= Beginning of Section =

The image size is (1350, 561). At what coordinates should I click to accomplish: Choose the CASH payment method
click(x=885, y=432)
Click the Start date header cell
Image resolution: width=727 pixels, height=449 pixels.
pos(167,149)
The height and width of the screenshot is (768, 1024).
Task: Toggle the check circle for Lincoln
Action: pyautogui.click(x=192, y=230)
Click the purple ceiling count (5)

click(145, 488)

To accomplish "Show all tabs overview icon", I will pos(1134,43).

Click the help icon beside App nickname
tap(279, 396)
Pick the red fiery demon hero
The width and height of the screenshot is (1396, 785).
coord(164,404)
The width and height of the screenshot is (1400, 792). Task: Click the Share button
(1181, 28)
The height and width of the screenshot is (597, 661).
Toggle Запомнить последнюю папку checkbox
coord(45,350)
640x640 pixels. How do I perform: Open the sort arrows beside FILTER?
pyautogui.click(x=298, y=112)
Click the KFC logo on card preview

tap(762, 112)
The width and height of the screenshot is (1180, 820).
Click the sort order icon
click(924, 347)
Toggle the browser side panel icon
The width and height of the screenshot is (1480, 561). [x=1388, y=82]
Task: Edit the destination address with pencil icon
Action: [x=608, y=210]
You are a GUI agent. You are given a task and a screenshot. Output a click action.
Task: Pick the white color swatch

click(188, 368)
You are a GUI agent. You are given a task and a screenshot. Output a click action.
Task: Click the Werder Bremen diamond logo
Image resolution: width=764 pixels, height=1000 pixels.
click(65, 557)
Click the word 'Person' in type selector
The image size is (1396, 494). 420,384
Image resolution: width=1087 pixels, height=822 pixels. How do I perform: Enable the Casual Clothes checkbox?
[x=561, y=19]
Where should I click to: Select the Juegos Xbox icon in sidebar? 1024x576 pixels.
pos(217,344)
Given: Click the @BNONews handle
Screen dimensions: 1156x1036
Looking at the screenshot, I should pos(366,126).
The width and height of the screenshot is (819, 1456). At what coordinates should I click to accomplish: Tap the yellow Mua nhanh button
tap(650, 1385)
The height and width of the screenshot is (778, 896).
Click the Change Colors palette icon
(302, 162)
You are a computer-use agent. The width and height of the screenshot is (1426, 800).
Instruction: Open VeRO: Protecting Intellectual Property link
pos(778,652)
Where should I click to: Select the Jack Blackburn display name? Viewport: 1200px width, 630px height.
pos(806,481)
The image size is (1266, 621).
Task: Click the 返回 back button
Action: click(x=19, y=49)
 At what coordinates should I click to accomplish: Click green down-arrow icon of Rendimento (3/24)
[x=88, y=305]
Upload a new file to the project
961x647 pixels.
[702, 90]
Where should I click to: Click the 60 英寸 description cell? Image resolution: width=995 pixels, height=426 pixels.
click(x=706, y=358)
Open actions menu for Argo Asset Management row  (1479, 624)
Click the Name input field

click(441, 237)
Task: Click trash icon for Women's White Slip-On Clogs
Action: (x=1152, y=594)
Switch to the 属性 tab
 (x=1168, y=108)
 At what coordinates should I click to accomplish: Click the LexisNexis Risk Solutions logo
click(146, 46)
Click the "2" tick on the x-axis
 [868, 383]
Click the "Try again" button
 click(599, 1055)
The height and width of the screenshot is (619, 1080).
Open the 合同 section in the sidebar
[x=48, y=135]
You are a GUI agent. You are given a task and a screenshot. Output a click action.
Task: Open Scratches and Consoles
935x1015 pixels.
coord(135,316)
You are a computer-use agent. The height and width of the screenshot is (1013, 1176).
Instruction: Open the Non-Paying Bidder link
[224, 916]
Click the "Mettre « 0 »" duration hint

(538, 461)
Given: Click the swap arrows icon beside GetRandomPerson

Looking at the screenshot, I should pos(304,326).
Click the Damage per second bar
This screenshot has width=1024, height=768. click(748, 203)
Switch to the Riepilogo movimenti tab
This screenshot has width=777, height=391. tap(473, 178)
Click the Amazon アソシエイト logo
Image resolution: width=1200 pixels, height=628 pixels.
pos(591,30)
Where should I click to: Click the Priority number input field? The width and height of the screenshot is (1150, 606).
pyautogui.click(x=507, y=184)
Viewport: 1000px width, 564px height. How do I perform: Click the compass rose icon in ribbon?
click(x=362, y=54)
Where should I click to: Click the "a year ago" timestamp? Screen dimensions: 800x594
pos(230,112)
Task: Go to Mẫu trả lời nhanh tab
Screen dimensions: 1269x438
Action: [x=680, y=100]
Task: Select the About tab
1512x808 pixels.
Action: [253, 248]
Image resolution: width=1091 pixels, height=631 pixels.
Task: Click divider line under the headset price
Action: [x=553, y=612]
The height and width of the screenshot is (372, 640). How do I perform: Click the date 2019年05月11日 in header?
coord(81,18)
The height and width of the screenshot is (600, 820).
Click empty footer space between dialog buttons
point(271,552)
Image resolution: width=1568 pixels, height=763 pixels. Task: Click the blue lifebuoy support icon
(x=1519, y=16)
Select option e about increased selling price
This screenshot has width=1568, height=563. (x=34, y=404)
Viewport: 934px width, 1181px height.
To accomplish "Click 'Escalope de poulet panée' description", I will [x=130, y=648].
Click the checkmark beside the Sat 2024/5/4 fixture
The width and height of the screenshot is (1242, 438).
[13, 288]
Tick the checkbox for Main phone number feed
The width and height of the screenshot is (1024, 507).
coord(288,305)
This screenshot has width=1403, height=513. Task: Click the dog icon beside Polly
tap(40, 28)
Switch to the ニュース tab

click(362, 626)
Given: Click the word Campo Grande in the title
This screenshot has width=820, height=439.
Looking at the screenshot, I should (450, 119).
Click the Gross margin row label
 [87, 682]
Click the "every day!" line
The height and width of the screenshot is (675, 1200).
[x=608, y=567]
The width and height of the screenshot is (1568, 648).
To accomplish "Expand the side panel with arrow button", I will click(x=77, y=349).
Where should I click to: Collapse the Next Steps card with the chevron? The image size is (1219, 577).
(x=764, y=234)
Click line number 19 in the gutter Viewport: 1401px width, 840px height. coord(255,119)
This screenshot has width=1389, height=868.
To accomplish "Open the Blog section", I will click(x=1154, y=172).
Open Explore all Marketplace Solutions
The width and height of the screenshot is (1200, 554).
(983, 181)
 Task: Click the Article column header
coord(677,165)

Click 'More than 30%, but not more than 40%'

= End of Section =

*Work task:* Give every entry again, exactly as it reads.

*Solved problem:*
The image size is (1350, 561). At what coordinates should I click to accomplish: Choose the CASH payment method
click(x=885, y=432)
Click the Start date header cell
Image resolution: width=727 pixels, height=449 pixels.
pos(167,149)
The height and width of the screenshot is (768, 1024).
Task: Toggle the check circle for Lincoln
Action: pyautogui.click(x=192, y=230)
Click the purple ceiling count (5)

click(145, 488)

To accomplish "Show all tabs overview icon", I will pos(1134,43).

Click the help icon beside App nickname
tap(279, 396)
Pick the red fiery demon hero
The width and height of the screenshot is (1396, 785).
coord(164,404)
The width and height of the screenshot is (1400, 792). Task: Click the Share button
(1181, 28)
The height and width of the screenshot is (597, 661).
Toggle Запомнить последнюю папку checkbox
coord(45,350)
640x640 pixels. How do I perform: Open the sort arrows beside FILTER?
pyautogui.click(x=298, y=112)
Click the KFC logo on card preview

tap(762, 112)
The width and height of the screenshot is (1180, 820).
Click the sort order icon
click(924, 347)
Toggle the browser side panel icon
The width and height of the screenshot is (1480, 561). [x=1388, y=82]
Task: Edit the destination address with pencil icon
Action: [x=608, y=210]
You are a GUI agent. You are given a task and a screenshot. Output a click action.
Task: Pick the white color swatch

click(188, 368)
You are a GUI agent. You are given a task and a screenshot. Output a click action.
Task: Click the Werder Bremen diamond logo
Image resolution: width=764 pixels, height=1000 pixels.
click(65, 557)
Click the word 'Person' in type selector
The image size is (1396, 494). 420,384
Image resolution: width=1087 pixels, height=822 pixels. How do I perform: Enable the Casual Clothes checkbox?
[x=561, y=19]
Where should I click to: Select the Juegos Xbox icon in sidebar? 1024x576 pixels.
pos(217,344)
Given: Click the @BNONews handle
Screen dimensions: 1156x1036
Looking at the screenshot, I should pos(366,126).
The width and height of the screenshot is (819, 1456). At what coordinates should I click to accomplish: Tap the yellow Mua nhanh button
tap(650, 1385)
The height and width of the screenshot is (778, 896).
Click the Change Colors palette icon
(302, 162)
You are a computer-use agent. The width and height of the screenshot is (1426, 800).
Instruction: Open VeRO: Protecting Intellectual Property link
pos(778,652)
Where should I click to: Select the Jack Blackburn display name? Viewport: 1200px width, 630px height.
pos(806,481)
The image size is (1266, 621).
Task: Click the 返回 back button
Action: click(x=19, y=49)
 At what coordinates should I click to accomplish: Click green down-arrow icon of Rendimento (3/24)
[x=88, y=305]
Upload a new file to the project
961x647 pixels.
[702, 90]
Where should I click to: Click the 60 英寸 description cell? Image resolution: width=995 pixels, height=426 pixels.
click(x=706, y=358)
Open actions menu for Argo Asset Management row  (1479, 624)
Click the Name input field

click(441, 237)
Task: Click trash icon for Women's White Slip-On Clogs
Action: (x=1152, y=594)
Switch to the 属性 tab
 (x=1168, y=108)
 At what coordinates should I click to accomplish: Click the LexisNexis Risk Solutions logo
click(146, 46)
Click the "2" tick on the x-axis
 [868, 383]
Click the "Try again" button
 click(599, 1055)
The height and width of the screenshot is (619, 1080).
Open the 合同 section in the sidebar
[x=48, y=135]
You are a GUI agent. You are given a task and a screenshot. Output a click action.
Task: Open Scratches and Consoles
935x1015 pixels.
coord(135,316)
You are a computer-use agent. The height and width of the screenshot is (1013, 1176).
Instruction: Open the Non-Paying Bidder link
[224, 916]
Click the "Mettre « 0 »" duration hint

(538, 461)
Given: Click the swap arrows icon beside GetRandomPerson

Looking at the screenshot, I should pos(304,326).
Click the Damage per second bar
This screenshot has width=1024, height=768. click(748, 203)
Switch to the Riepilogo movimenti tab
This screenshot has width=777, height=391. tap(473, 178)
Click the Amazon アソシエイト logo
Image resolution: width=1200 pixels, height=628 pixels.
pos(591,30)
Where should I click to: Click the Priority number input field? The width and height of the screenshot is (1150, 606).
pyautogui.click(x=507, y=184)
Viewport: 1000px width, 564px height. How do I perform: Click the compass rose icon in ribbon?
click(x=362, y=54)
Where should I click to: Click the "a year ago" timestamp? Screen dimensions: 800x594
pos(230,112)
Task: Go to Mẫu trả lời nhanh tab
Screen dimensions: 1269x438
Action: [x=680, y=100]
Task: Select the About tab
1512x808 pixels.
Action: [253, 248]
Image resolution: width=1091 pixels, height=631 pixels.
Task: Click divider line under the headset price
Action: [x=553, y=612]
The height and width of the screenshot is (372, 640). How do I perform: Click the date 2019年05月11日 in header?
coord(81,18)
The height and width of the screenshot is (600, 820).
Click empty footer space between dialog buttons
point(271,552)
Image resolution: width=1568 pixels, height=763 pixels. Task: Click the blue lifebuoy support icon
(x=1519, y=16)
Select option e about increased selling price
This screenshot has width=1568, height=563. (x=34, y=404)
Viewport: 934px width, 1181px height.
To accomplish "Click 'Escalope de poulet panée' description", I will [x=130, y=648].
Click the checkmark beside the Sat 2024/5/4 fixture
The width and height of the screenshot is (1242, 438).
[13, 288]
Tick the checkbox for Main phone number feed
The width and height of the screenshot is (1024, 507).
coord(288,305)
This screenshot has width=1403, height=513. Task: Click the dog icon beside Polly
tap(40, 28)
Switch to the ニュース tab

click(362, 626)
Given: Click the word Campo Grande in the title
This screenshot has width=820, height=439.
Looking at the screenshot, I should (450, 119).
Click the Gross margin row label
 [87, 682]
Click the "every day!" line
The height and width of the screenshot is (675, 1200).
[x=608, y=567]
The width and height of the screenshot is (1568, 648).
To accomplish "Expand the side panel with arrow button", I will click(x=77, y=349).
Where should I click to: Collapse the Next Steps card with the chevron? The image size is (1219, 577).
(x=764, y=234)
Click line number 19 in the gutter Viewport: 1401px width, 840px height. coord(255,119)
This screenshot has width=1389, height=868.
To accomplish "Open the Blog section", I will click(x=1154, y=172).
Open Explore all Marketplace Solutions
The width and height of the screenshot is (1200, 554).
(983, 181)
 Task: Click the Article column header
coord(677,165)

Click 'More than 30%, but not more than 40%'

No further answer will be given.